Le nevrosi che attanagliano i personaggi presenti nella filmografia di Bellocchio, questa volta sono sopportate da Giovanna Mezzogiorno, che diviene una moderna Alida Valli di Senso (1954), nel suo sprofondo verso una folle-normalità di chi si vede sempre più massacrata nel corpo e annichilita nella mente da un regime che usa tutti i mezzi per occultare e cancellare la sua esistenza, mentre Filippo Timi ha l'ingrato ruolo di impersonare Benito Mussolini nel suo periodo milanese, divenendo un eccellente personificazione di questa sinistra figura non tanto per la somiglianza, ma nei gesti e nelle movenze restituendoci un duce come una figura diabolicamente demoniaca nel suo pensiero politico-morale, senza scadere in una farsesca esibizione di gesti e caricature che avrebbero restituito una recitazione troppo piegata sullo stereotipo, in cui parzialmente eccede quando deve interpretare il figlio del capo fascista Benito Albino Mussolini, in cui eccede nella rappresentazione troppo in mosse caricaturali con risultati troppo ilari e parzialmente imbarazzanti a vedersi.

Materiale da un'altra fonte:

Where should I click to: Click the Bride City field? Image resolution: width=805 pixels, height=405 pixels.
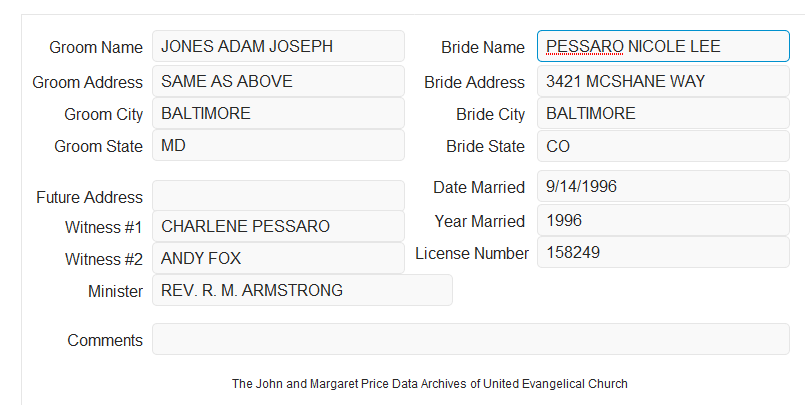pos(663,113)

Qualche ripetizione di troppo di scene girate con minime varianti, come le scene dei rapporti sessuali tra Mussolini e Ida Dalser filmate con poche varianti e forse anche troppo prolungatamente, ma per il resto ci si trova innanzi ad una vetta del cinema e un capolavoro di alta densità contenutistica, che regalerà sicuramente molte soddisfazioni ad ogni nuova visione e dispiace che, nonostante addirittura le 5 stelle di Morandini (un capolavoro assoluto per il critico quindi), l'opera abbia ricevuto scarsa accoglienza da parte del pubblico e critica nostrana sia cartacea che in rete (3 stelle mymovies e 2.5 longtake), mentre all'estero le reazioni furono molto più positive fortunatamente, testimonianza di un regista che nonostante gli oltre 40 anni dal suo esordio e l'età avanzata, ci offre un film ancora e sempre necessariamente anti-fascista da un'angolazione poco nota (c'era solo un documentario passato su Rai 3 su Ida Dalser), ma al passo con i tempi nel montaggio e nelle scelte artistiche, dimostrando di essere un'artista che non si fossilizza mai e sempre teso in un forte movimento contestatario verso l'autorità e capendo forse meglio di tanti storici e libri accademici la vera natura di Benito Mussolini.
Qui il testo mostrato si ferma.